Although the genes share an evolutionary origin (Fig. 1), the control of glgA expression that was observed was markedly different from that of Prochlorococcus strain CCMP 1986 (31). In this HL ecotype, glgA transcription peaks in concert with rbcLS (encoding RubisCO) and other photosynthesis genes during the dark-to-light transition much earlier in the cell cycle (Fig. 3). While comparisons between species grown under different experimental regimes (a 14-h-light–10-h-dark cycle for CCMP 1986 versus a 16-h-light–8-h-dark cycle for Synechococcus sp. WH8103) require caution, these observations suggest some divergence of the temporal patterns of carbon (and nitrogen) metabolism between these organisms.
The diel rhythm of rbcLS expression is similar to Synechococcus (17, 26, 27), but the temporal regulation of N assimilation in Prochlorococcus CCMP 1986 is unusual. Ammonium assimilation genes, including glnA (glutamine synthetase [GS]), have late-evening expression maxima, whereas in Synechococcus (27), Synechocystis strain PCC6803, and Synechococcus sp. PCC7942, glnA is expressed maximally during mid-light phase (8, 9, 13). N assimilation is strictly light dependent in Synechocystis PCC6803, and GS is rapidly inactivated following transfer to darkness (18).

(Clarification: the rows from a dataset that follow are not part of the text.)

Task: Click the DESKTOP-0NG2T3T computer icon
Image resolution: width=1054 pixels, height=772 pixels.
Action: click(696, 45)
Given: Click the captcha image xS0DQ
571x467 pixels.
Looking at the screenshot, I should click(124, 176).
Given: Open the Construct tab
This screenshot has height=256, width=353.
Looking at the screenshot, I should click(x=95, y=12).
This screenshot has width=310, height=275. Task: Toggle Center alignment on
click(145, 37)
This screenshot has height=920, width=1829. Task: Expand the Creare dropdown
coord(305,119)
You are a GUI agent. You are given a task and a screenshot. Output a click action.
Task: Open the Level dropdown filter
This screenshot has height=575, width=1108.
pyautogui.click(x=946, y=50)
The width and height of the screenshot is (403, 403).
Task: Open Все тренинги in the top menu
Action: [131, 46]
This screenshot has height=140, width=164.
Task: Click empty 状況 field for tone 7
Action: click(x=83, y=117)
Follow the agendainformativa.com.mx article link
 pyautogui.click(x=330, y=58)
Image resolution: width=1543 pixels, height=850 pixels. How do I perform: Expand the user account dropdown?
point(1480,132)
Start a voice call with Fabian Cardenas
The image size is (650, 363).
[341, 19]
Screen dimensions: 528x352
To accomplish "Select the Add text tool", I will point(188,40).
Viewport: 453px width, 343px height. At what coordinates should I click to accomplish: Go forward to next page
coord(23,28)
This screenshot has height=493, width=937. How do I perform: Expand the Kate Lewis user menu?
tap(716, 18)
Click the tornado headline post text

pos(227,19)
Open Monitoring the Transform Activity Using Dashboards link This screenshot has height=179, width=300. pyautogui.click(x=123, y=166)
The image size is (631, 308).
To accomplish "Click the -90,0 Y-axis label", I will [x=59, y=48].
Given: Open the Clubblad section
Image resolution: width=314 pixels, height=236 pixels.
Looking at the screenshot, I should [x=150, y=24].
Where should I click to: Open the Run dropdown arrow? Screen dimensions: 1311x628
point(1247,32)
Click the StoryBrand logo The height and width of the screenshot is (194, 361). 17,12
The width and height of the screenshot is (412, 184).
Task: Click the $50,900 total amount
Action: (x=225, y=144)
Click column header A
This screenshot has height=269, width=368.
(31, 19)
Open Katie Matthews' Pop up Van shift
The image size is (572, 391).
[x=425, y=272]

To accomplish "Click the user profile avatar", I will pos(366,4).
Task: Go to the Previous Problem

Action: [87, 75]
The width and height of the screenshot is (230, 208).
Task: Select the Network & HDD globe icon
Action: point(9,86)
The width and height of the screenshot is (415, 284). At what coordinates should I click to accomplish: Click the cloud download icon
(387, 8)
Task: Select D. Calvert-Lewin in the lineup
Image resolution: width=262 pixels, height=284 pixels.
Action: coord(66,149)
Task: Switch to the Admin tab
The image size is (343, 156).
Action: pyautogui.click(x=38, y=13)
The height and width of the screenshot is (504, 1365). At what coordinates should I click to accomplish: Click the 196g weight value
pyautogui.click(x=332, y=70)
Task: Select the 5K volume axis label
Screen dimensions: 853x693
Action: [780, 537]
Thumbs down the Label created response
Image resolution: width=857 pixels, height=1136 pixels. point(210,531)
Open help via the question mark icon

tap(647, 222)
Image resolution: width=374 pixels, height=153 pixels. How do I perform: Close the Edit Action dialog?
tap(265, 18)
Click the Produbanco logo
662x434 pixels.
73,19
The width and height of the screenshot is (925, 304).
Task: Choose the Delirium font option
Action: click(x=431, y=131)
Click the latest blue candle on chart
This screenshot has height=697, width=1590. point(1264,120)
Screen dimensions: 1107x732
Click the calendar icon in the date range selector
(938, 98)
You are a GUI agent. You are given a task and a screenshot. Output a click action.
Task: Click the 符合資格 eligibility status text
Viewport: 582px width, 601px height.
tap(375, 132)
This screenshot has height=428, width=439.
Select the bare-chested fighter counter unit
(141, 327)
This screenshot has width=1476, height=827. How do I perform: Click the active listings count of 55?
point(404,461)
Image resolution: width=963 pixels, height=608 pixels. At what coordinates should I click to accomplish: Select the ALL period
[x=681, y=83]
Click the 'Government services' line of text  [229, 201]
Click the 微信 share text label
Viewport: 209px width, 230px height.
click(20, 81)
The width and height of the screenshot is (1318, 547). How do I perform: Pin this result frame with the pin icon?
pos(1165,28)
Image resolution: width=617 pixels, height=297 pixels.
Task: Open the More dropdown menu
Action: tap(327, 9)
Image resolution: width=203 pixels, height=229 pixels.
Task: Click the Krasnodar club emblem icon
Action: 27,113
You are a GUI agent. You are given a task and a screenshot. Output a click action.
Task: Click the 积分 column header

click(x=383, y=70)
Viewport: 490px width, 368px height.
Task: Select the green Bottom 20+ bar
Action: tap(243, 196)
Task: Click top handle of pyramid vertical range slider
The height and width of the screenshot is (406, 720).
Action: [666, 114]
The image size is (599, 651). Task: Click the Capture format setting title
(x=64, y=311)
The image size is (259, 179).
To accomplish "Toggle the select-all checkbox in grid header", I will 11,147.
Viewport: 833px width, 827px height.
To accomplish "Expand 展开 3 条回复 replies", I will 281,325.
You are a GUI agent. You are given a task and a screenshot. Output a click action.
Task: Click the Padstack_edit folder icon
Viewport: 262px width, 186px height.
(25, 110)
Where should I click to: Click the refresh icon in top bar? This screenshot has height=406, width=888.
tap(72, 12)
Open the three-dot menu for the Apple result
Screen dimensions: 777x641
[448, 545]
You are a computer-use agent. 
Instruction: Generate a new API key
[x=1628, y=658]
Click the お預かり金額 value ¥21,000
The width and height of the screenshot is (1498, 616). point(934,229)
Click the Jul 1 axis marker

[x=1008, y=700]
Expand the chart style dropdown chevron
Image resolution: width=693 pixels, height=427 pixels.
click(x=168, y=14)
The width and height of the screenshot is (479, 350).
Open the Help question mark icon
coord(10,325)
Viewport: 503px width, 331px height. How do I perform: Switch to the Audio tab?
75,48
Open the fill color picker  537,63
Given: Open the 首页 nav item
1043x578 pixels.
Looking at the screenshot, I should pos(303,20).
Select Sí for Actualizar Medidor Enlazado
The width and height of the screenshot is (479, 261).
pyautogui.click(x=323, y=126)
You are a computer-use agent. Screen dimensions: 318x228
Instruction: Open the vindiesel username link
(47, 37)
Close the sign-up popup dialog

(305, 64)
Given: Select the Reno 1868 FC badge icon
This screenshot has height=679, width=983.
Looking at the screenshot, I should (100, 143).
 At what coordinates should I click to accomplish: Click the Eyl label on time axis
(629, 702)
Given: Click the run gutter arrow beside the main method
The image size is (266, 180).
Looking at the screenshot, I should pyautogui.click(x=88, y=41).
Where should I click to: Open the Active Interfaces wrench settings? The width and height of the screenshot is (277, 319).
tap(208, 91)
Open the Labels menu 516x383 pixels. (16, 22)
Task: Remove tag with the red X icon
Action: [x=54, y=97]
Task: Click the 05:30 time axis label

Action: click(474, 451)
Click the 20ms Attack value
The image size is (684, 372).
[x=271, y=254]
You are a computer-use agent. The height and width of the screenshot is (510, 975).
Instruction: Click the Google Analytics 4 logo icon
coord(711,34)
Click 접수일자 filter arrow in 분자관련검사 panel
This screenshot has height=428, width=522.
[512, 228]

In contrast, the 2-oxoglutarate C skeletons required for N assimilation are probably derived from dark glycogen hydrolysis in Prochlorococcus CCMP 1986 (31), a metabolic arrangement that mimics the temporal separation of C and N metabolism in some diazotrophic cyanobacteria (20, 21). The additional nighttime demand for C skeletons in Prochlorococcus, therefore, may underpin why glgA is upregulated much earlier in the cell cycle than reported here for Synechococcus.
If such divergent metabolic organization is typical, temporal segregation of N uptake and assimilation of potential ecological relevance may occur in those waters where these picocyanobacteria cooccur. It is not clear what might have driven the adoption of distinct carbon/nitrogen assimilation strategies in these organisms, but if glycogen accumulation also enhances oxidative stress resistance in Prochlorococcus (23), then diverting fixed C to glycogen throughout the daylight hours may enhance the fitness of high-light ecotypes like CCMP 1986 that are somewhat less resistant to UV radiation than Synechococcus (7, 14).
Nucleotide sequence accession number.
The DNA sequence of glgA from Synechococcus sp. strain WH8103 has been deposited in GenBank under the accession number GU808826.
ACKNOWLEDGMENT
This work was supported by the Natural Environment Research Council (NERC) Post-Genomics and Proteomics program (grant NE/C507902/1).